→ **What is asked**
For each statement, say yes or no according to whether it agrees with the blog post below, and quote the words of the post that decide it: (a) The trip to Oklahoma City went by way of the Dallas/Fort Worth airport. (b) The interview was set for the afternoon. (c) The family luck is described as a curse.

Go Sooners? Part II: The Drama Strikes Back
I may have mentioned it before, but my family has weird luck. It's hereditary.
It's neither a blessing or a curse. In fact, it ensures that the universe is centered, the floor is level. It makes sure that the sky stays blue, ducks quack, and armpit stains will never come out. It just means that things happen exactly the way things were supposed to happen, neither too good or too bad.
For example, it caused the sheer providence that made D call me the day I got the snarky email from my new boss, and I started looking for a new job. That's the divine side of the family luck.
And at times, it goes to the dark side.
So I'm sitting in the Austin-Bergstrom International Airport & Tire Center, waiting for the flight to take me to the Dallas/Fort Worth International Airport & Hair Care en route to Oklahoma City. For the interview of my life the next morning at 8am. And the flight's delayed. At least it gave me an opportunity to finish up my research for the interview.
We finally board and taxi to the runway at 9:55pm. Doing a quick back-of-the-barfbag-calculation that should put us at DFW at 11ish, and my connecting flight leaves at 11:19. Landing after midnight, it'll be too late to pick up the rental but I could catch the shuttle to the hotel, catch a few ZZZ's and I'll figure out in the morning how to get to the interview.
The plane pulled up to the gate in DFW at 11:04. While Captains Bo & Luke were bouncing the plane down the runway trying to make up time, Rosemary the flight attendant gave out the connecting gate assignments.

→ **Material**
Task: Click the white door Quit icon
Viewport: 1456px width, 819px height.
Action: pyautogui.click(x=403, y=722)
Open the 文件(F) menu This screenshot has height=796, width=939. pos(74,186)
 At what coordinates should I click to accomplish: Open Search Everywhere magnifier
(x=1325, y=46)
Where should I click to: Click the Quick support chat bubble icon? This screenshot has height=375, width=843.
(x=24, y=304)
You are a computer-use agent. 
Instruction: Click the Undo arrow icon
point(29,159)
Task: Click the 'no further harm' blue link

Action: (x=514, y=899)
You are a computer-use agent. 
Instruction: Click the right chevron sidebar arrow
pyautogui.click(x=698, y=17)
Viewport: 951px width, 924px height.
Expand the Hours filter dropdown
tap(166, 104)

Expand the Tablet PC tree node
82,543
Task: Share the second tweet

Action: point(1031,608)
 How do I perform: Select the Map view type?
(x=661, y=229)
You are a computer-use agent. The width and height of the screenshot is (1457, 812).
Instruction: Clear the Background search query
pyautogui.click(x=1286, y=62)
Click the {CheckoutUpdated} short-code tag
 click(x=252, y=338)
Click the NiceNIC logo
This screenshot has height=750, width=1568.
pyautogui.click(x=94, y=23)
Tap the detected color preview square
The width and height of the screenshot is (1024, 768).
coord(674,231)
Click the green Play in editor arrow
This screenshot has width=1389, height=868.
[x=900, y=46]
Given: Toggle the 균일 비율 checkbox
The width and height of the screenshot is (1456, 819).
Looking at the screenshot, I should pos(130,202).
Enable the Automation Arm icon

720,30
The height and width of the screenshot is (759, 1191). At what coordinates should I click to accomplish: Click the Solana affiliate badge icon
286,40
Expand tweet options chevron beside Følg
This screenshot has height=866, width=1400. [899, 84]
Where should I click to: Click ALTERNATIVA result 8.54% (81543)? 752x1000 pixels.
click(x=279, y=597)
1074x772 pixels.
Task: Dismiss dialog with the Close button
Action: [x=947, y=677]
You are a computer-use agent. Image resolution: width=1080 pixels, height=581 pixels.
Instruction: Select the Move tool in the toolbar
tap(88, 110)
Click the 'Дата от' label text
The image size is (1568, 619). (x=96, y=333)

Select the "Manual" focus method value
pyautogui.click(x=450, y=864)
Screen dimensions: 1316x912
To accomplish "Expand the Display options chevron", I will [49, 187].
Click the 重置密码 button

→ **Complete response**
(a) Yes: "waiting for the flight to take me to the Dallas/Fort Worth International Airport & Hair Care en route to Oklahoma City"
(b) No: "For the interview of my life the next morning at 8am."
(c) No: "It's neither a blessing or a curse."